Всѣ гости сгруппировались передъ палаткой и каждый придалъ своему лицу то выраженіе, которое по его мнѣнію наиболѣе шло къ нему: одинъ улыбался, другой задумчиво смотрѣлъ вдаль. Тутъ были типы всевозможныхъ расъ и ихъ легко было узнать по чертамъ, цвѣту лица и волосъ. Испанцы, поляки, русскіе, англичане, даже датчане и американцы стояли рядомъ предъ направленнымъ на нихъ объективомъ. Неаполитанскіе пѣвцы помѣстились въ одномъ уголкѣ, принявъ драматическую позу. Наступила безмолвная тишина.

-- Готово, воскликнулъ фотографъ и тотчасъ прибавилъ: второй разъ. Готово.
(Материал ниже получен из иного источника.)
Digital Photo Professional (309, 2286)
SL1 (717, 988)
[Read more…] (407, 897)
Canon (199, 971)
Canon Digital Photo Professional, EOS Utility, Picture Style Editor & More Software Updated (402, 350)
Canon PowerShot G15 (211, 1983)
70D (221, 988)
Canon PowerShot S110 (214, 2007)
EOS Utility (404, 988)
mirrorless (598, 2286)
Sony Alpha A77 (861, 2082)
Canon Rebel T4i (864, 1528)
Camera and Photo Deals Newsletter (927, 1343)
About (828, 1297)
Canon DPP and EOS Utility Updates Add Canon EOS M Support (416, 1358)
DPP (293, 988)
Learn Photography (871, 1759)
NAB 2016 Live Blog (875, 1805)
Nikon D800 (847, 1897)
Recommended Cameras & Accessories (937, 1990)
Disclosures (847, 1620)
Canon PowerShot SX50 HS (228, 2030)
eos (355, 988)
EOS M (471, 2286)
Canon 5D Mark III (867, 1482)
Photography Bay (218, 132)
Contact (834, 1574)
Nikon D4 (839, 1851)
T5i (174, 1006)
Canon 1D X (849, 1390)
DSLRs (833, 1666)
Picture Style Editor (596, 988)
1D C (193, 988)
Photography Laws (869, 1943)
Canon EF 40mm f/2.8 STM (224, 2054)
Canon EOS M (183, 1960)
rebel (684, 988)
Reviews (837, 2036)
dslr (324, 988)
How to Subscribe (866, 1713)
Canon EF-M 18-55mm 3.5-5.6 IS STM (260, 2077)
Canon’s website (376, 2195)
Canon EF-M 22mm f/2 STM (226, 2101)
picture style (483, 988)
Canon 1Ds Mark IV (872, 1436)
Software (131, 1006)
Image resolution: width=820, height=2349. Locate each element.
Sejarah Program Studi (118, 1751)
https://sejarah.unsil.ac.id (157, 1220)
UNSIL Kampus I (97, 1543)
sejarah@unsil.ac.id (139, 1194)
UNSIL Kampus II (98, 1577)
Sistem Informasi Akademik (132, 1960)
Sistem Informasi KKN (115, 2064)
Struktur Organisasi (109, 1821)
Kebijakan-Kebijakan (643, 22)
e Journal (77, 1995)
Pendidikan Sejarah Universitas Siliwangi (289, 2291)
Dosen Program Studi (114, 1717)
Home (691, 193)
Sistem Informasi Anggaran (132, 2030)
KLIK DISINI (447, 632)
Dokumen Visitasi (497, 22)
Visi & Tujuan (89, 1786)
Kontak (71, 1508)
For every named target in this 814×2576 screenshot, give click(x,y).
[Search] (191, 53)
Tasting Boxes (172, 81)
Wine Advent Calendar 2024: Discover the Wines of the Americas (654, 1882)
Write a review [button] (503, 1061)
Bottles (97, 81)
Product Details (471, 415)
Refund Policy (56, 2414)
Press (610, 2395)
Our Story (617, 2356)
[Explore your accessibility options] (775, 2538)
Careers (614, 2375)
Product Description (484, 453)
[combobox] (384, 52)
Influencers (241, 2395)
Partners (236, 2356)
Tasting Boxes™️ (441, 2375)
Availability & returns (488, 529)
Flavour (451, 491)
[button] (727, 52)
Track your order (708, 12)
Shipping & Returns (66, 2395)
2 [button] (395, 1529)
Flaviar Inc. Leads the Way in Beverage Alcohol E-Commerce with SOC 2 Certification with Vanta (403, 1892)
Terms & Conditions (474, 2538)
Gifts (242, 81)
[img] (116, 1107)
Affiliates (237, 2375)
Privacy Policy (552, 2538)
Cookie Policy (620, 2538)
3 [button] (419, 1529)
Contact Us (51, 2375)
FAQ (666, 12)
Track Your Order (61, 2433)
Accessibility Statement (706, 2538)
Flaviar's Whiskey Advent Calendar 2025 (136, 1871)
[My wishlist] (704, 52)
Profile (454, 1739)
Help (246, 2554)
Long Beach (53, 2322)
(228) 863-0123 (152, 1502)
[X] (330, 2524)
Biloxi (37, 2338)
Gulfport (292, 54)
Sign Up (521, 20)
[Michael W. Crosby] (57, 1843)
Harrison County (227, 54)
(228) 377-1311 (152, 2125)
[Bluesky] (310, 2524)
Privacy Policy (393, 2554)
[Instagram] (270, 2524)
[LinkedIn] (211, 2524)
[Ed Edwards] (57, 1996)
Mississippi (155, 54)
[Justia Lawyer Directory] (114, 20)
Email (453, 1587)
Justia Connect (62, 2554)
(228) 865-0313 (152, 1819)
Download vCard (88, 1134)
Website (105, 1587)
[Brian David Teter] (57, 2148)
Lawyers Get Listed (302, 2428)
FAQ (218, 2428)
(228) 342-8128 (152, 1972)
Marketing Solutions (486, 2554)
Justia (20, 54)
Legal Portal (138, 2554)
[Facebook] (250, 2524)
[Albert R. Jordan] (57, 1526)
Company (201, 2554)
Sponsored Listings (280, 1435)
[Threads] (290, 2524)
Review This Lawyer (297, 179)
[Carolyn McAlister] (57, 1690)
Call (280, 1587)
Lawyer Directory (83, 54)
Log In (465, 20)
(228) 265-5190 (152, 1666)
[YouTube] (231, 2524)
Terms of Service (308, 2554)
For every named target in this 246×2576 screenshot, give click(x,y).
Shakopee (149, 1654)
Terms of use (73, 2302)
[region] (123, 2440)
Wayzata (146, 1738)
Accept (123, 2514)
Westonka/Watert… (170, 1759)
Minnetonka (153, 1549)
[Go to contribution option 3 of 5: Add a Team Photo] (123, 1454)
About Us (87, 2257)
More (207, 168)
Группа разсѣялась во всѣ стороны и праздникъ продолжался; музыканты начали снова играть и пѣть, а прерванные разговоры весело возобновились. Экипажи подвозили къ виллѣ опоздавшихъ гостей, а тѣ, которые забрались пораньше, стали уже разъѣзжаться. При выходѣ слышались восклицанія, ясно обнаруживавшія, какой горячкой свѣтскихъ удовольствій обуреваема космополитная Флоренція.

-- Вы будете сегодня вечеромъ въ виллѣ Радецкой?

-- Да, я обѣдаю у лэди Ардраганъ и кончу вечеръ у графини Кіаравалло.

-- Хотите я васъ довезу до Кассинэ?

-- Забросьте меня по дорогѣ къ баронессѣ Нюренбергъ.

-- И каждый день одно и то же, сказалъ Бонивэ, садясь въ кабріолетъ сэра Артура Страбэна, который самъ правилъ великолѣпными кровными лошадьми; жизнь во Флоренціи -- постоянный карнавалъ. Я право не понимаю, какъ мы всѣ не умремъ отъ усталости.

-- А я еще собираюсь на сезонъ въ Лондонъ, отвѣчалъ англичанинъ; впрочемъ, мы къ этому привыкли. А скажите, прибавилъ онъ послѣ минутнаго молчанія, вы замѣтили, какъ часто графиня Сальвэртъ говорила съ княземъ Витали.

-- Онъ красавецъ, замѣтилъ маркизъ, есть у васъ сигара?

-- Есть; возьмите портсигаръ въ правомъ карманѣ, отвѣчалъ Страбэнъ?

Онъ только что ударилъ бичомъ лошадей и. онѣ такъ понесли, что онъ долженъ былъ удерживать ихъ обѣими руками.

-- Въ верхнемъ маленькомъ отдѣленіи, продолжалъ онъ, вы найдете спички, которыя не гаснутъ на воздухѣ. Это новое лондонское изобрѣтеніе. Неужели вы дѣйствительно находите, что князь красавецъ?